The Culture Q&A: Droga5’s Matthew Gardner

.@Droga5’s @Gardnerz talks culture as a media platform and #culturalbrandstrategy

The post originally appeared on Forbes.com on March 16, 2015. 

As culture becomes more important to marketers, it stands that there will be an increasing number of people who focus on it fulltime. Given that, I thought it would be useful to chat with these culture practitioners to get a sense of how this space is evolving. First up is Matthew Gardner, Droga5’s Director of Brand Influence, and a recent Forbes 2015 Marketing & Advertising 30 Under 30 honoree. In addition to work on Hennessey, Spotify and Newcastle Brown Ale, Matthew is working on an upcoming brand platform for Dwayne Johnson called “Project Rock,” which launches later this month. What follows is a version of our conversation that’s been condensed and edited for clarity.

Where do you sit in the agency?

I’m in strategy. I use that spot to try to anticipate where culture’s heading and help us embrace emerging values in culture, rather than chase fading or trendy ones. I was a traditional brand strategist, and came to the agency from a music journalism and a music business background. I started 5 years ago, and I think I started right at a time when this new era of using culture as a media platform really got started.

So when the WME partnership happened (William Morris Endeavor acquired a 49% minority stake in the agency in 2013), we saw that as an opportunity to better leverage culture more. There’s a close integration with WME-IMG and I get to work on ideas that they bring us and tap into them for the ideas I’m working on. I’m that link between Droga5, WME-IMG, and culture.

Have you seen a shift in your clients’ thinking about the relative importance of culture?

The shift I’ve seen is that they’ve shifted a lot more attention and energy to culture as a media platform. But the thing is, you have to be careful because brands can overstep their mark big time. [Author note: See Toyota’s “Swagger Wagon 2”]. It’s so easy for brands to enter culture in a way that falls really flat or pisses people off. What is happening, the shift that we’ve seeing, we are now taking a bigger role for clients as this valuable source of learning and of cultural expertise. They need to use culture as much as they can. There’s just no where else to go.  If you’re a brand like Newcastle with so little money to spend to break through, you have to use culture. They’re looking to us to tell them what’s a credible way for the brand to enter culture.
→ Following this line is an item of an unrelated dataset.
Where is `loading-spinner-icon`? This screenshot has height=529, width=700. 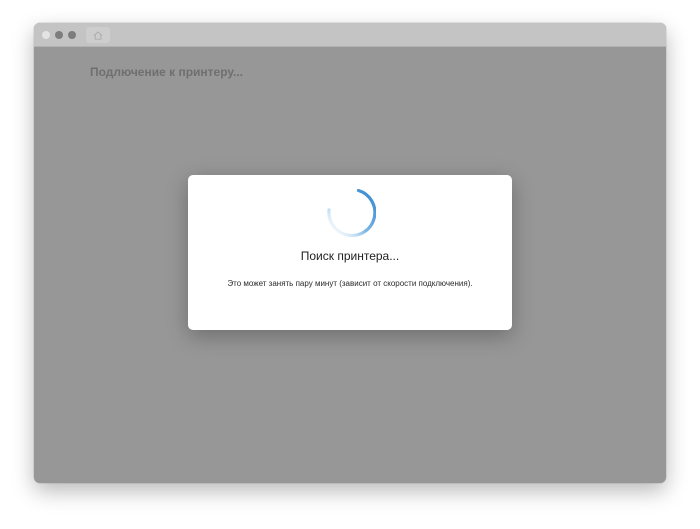 loading-spinner-icon is located at coordinates (352, 213).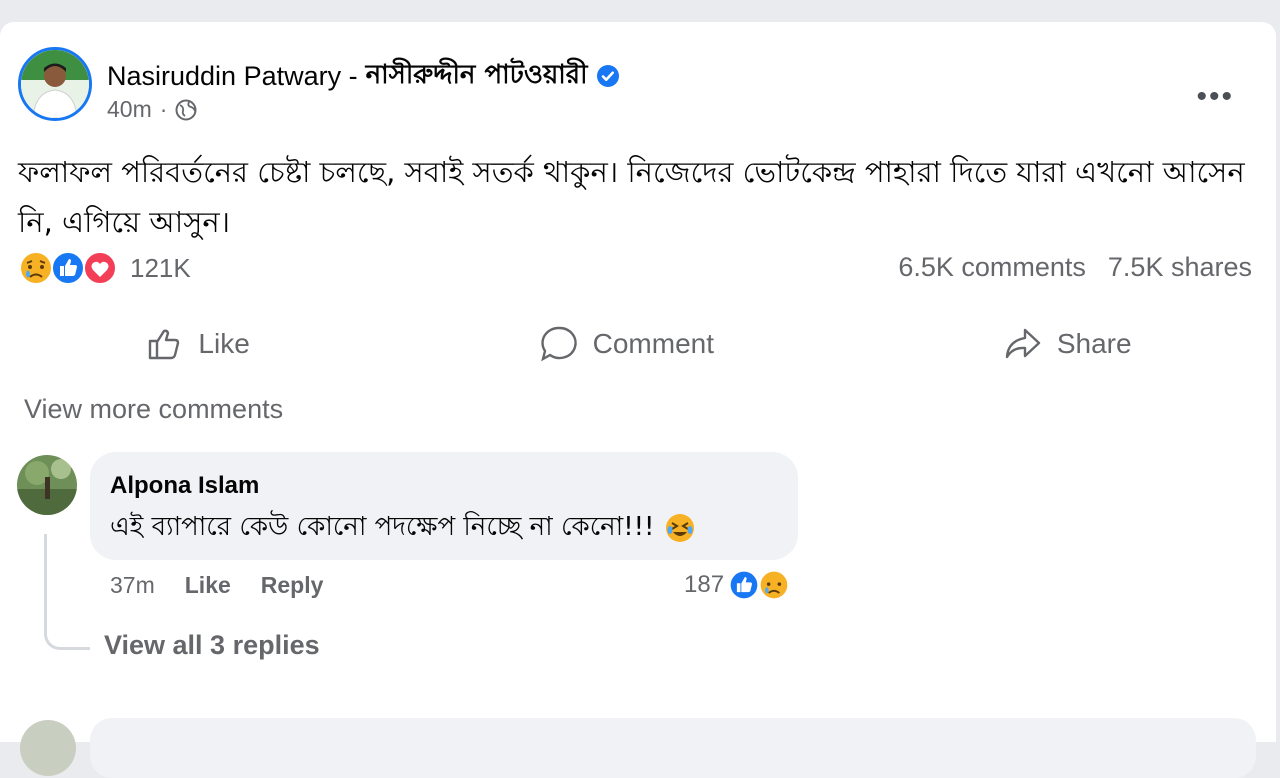 The image size is (1280, 778). What do you see at coordinates (100, 268) in the screenshot?
I see `love-icon` at bounding box center [100, 268].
That’s the important question, and the problem we set out to solve.

The effectiveness question is real — Is this going to sell cases of beer?—but we’re not going to sell them an idea that’s not going to achieve their business goals. If you’re a brand manager, if you’re not hitting your goals, you’re not going to waste money in this climate. At the same time, with the fracturing of people’s attention, the landscape as it is with social media, the importance of culture as a way to carry your message is paramount. Culture is more important than ever in a post-crisis world and, if you enter culture credibly as a brand you can have a massive impact. Newcastle is a perfect example of that.
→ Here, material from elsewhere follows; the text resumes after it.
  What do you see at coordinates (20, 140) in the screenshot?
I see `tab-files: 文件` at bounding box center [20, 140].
As you see cultural trends develop, how do you take them back to your clients?

Even though my title sounds a bit silly, because I was a strategist, we’ve managed to sell-in the idea up front to clients [of the importance of culture] and they’ve bought into it. In fact, it’s part of the the strategy process for every brand we work on. Being one who just focuses on creating culturally leading opportunities and insuring that our ideas are future-facing, I know my strategy credentials help with the upfront sell-in.
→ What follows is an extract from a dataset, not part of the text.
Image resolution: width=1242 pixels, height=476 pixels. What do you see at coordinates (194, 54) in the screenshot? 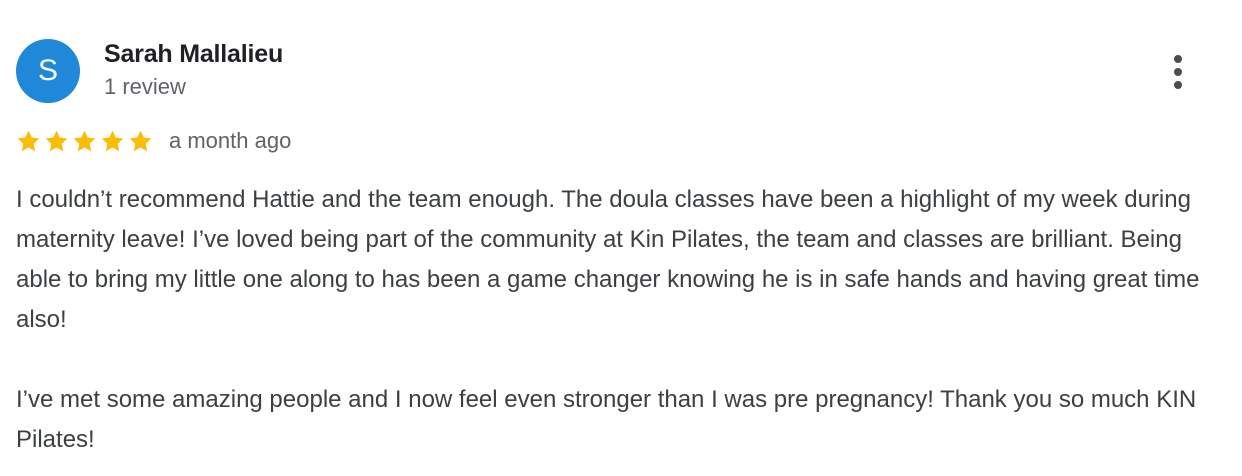
I see `reviewer-name: Sarah Mallalieu` at bounding box center [194, 54].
So for your clients, culture isn’t siloed, but part and parcel of the strategy and activations you guys bring to the table?

They’re not looking at it in a siloed way. They’re using cultural values, emerging cultural values—insights if you want to call them—upfront in their thinking. It’s not like, “Oh, we need a ‘culture’ thing.” It’s more like, How can we embody the values of culture so that everything we do is credible going forward. Because what we’re giving them is so values-based, they’re using it to shape their brand fundamentally. First with the brand purpose, but it also guides content, it guides product innovation, retail and more. They’re using the cultural insights that we give them to ensure that the whole brand is really future-facing and credible.

Droga5 is pretty smart about culture. Has it always been this way? If not, do you know what that turning point for the agency was?

If you look at the Bing/Decode Jay-Z work, Marc Ecko’s Still Free and the New Museum’s Recalling 1993 program, as examples–I’m not going to speak for David (Droga, Creative Chairman) and Andrew (Essex,Vice Chairman)–but I feel like those are the types of ideas this agency made its name on. These were breakthrough, authentic, culturally influential ideas that transcend what you think of as traditional advertising.

Culture was built into the DNA of the company from the beginning, and that’s what draw the individuals who work here. Everyone who works here wants to make beautiful pieces of culture. They don’t want to make a disposable ad. We treat our product like world-class cultural content on par with anything we see on Netflix, Amazon Prime, Vice, etc. The people who work here feel like they came from that primordial soup of emerging culture—internet culture, music culture, visual arts, writers, comedians, etc. We make pieces of culture we’d want to engage with whether or not we worked at Droga5.